» WHAT YOU WILL DO
Set down exact lines only, from the line with "Task: Click the Conversions" through the last line of the material below, with every picture left out.

········

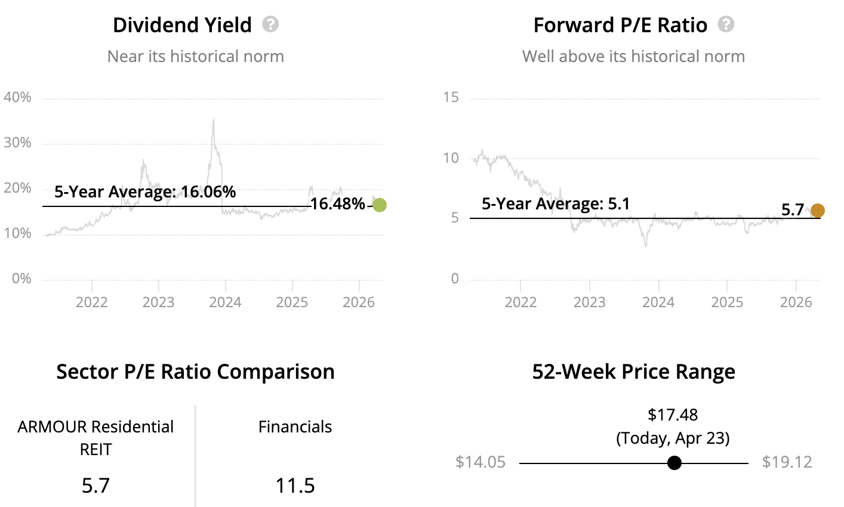844x507 pixels.
Task: Click the Sector P/E Ratio Comparison heading
Action: tap(195, 372)

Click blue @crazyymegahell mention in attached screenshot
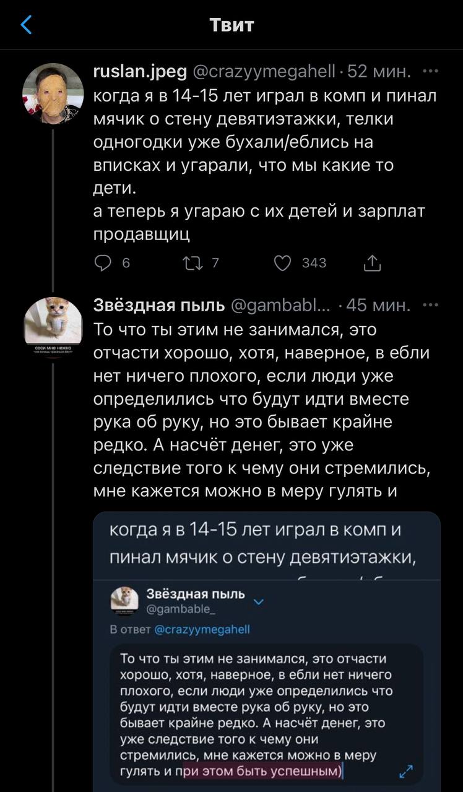pos(201,629)
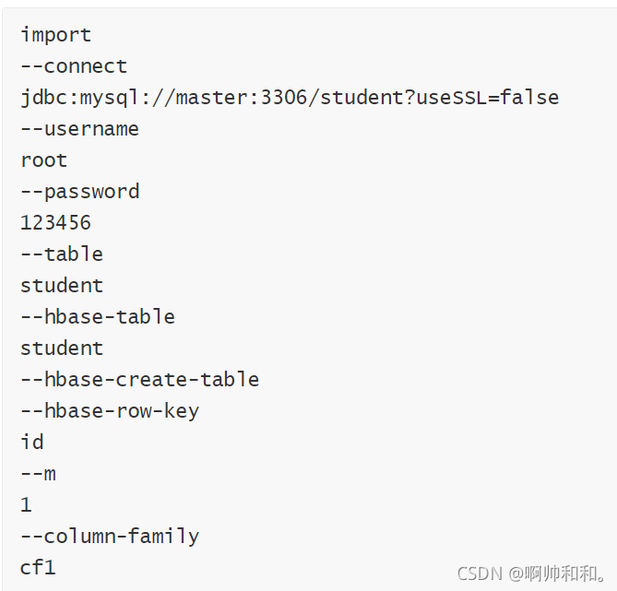Viewport: 617px width, 591px height.
Task: Click the 'cf1' column family value
Action: coord(38,568)
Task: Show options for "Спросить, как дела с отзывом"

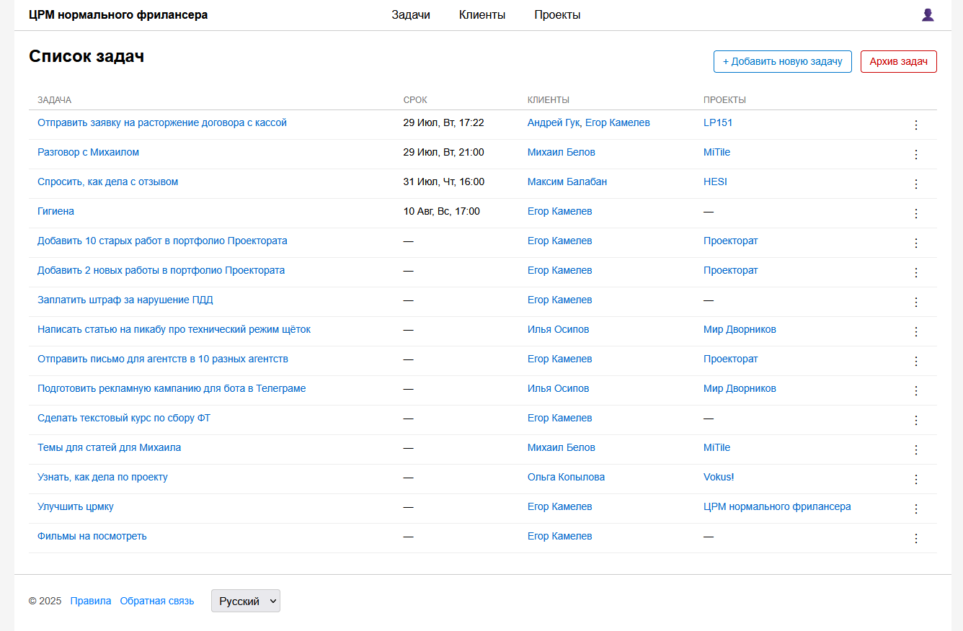Action: (x=916, y=184)
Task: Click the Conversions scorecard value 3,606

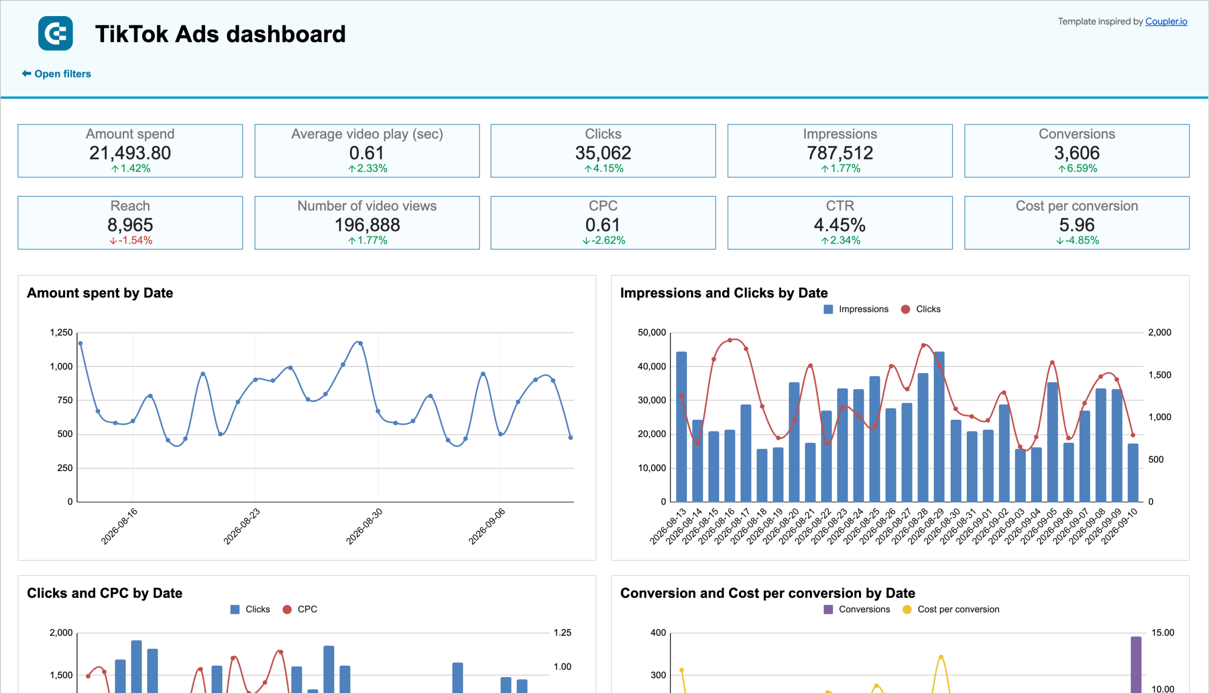Action: point(1076,153)
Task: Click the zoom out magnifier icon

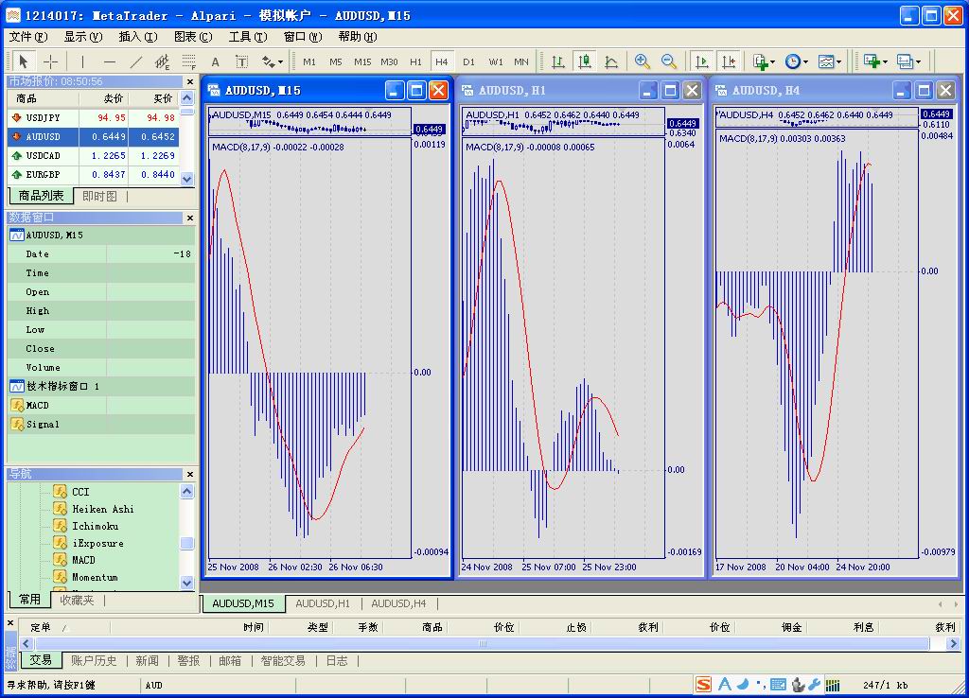Action: tap(669, 61)
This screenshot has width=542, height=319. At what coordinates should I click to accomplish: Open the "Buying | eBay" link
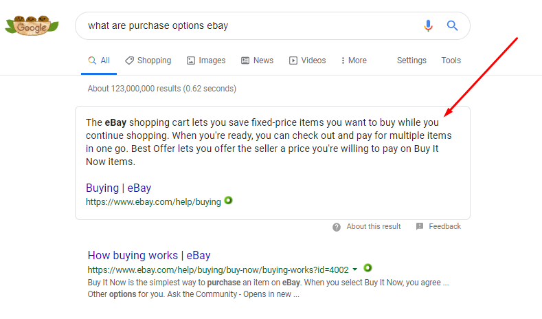point(118,188)
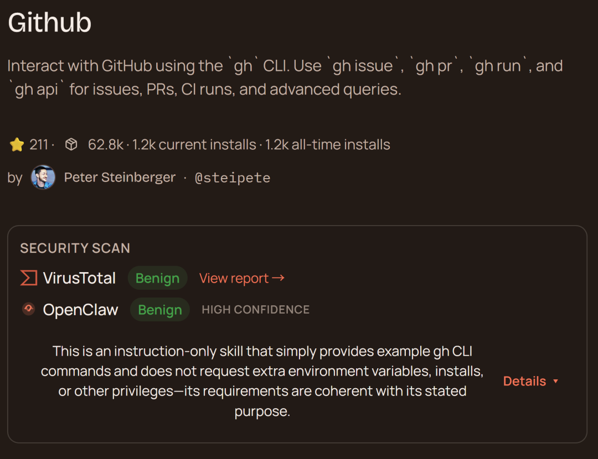This screenshot has width=598, height=459.
Task: Click the HIGH CONFIDENCE label
Action: [x=255, y=310]
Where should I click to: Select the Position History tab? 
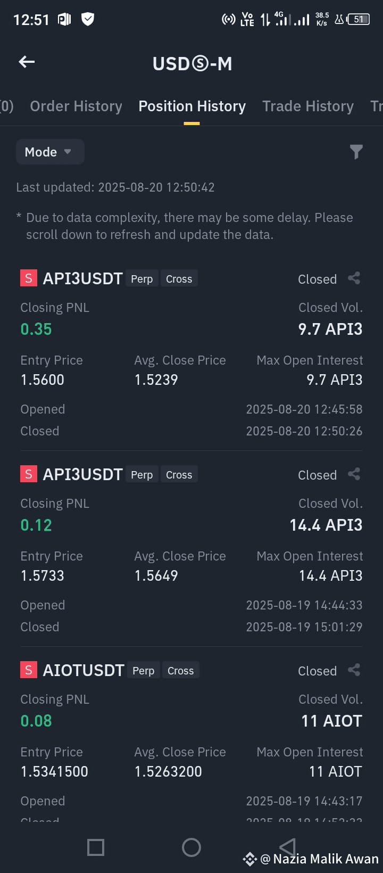pos(192,106)
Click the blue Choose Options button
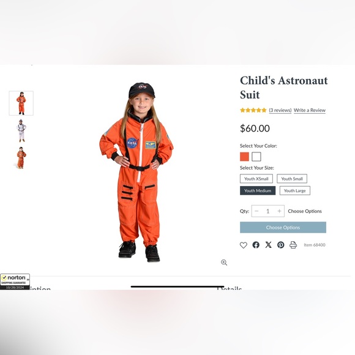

········

» SOLUTION TO THE PROBLEM
Task: Click the Conversions scorecard value 3,606

Action: point(1076,153)
Task: Click the zoom out magnifier icon

Action: tap(669, 61)
This screenshot has width=542, height=319. At what coordinates should I click to accomplish: Open the "Buying | eBay" link
point(118,188)
This screenshot has width=598, height=459.
Task: Click the HIGH CONFIDENCE label
Action: [x=255, y=310]
Where should I click to: Select the Position History tab? 
pos(192,106)
Click the blue Choose Options button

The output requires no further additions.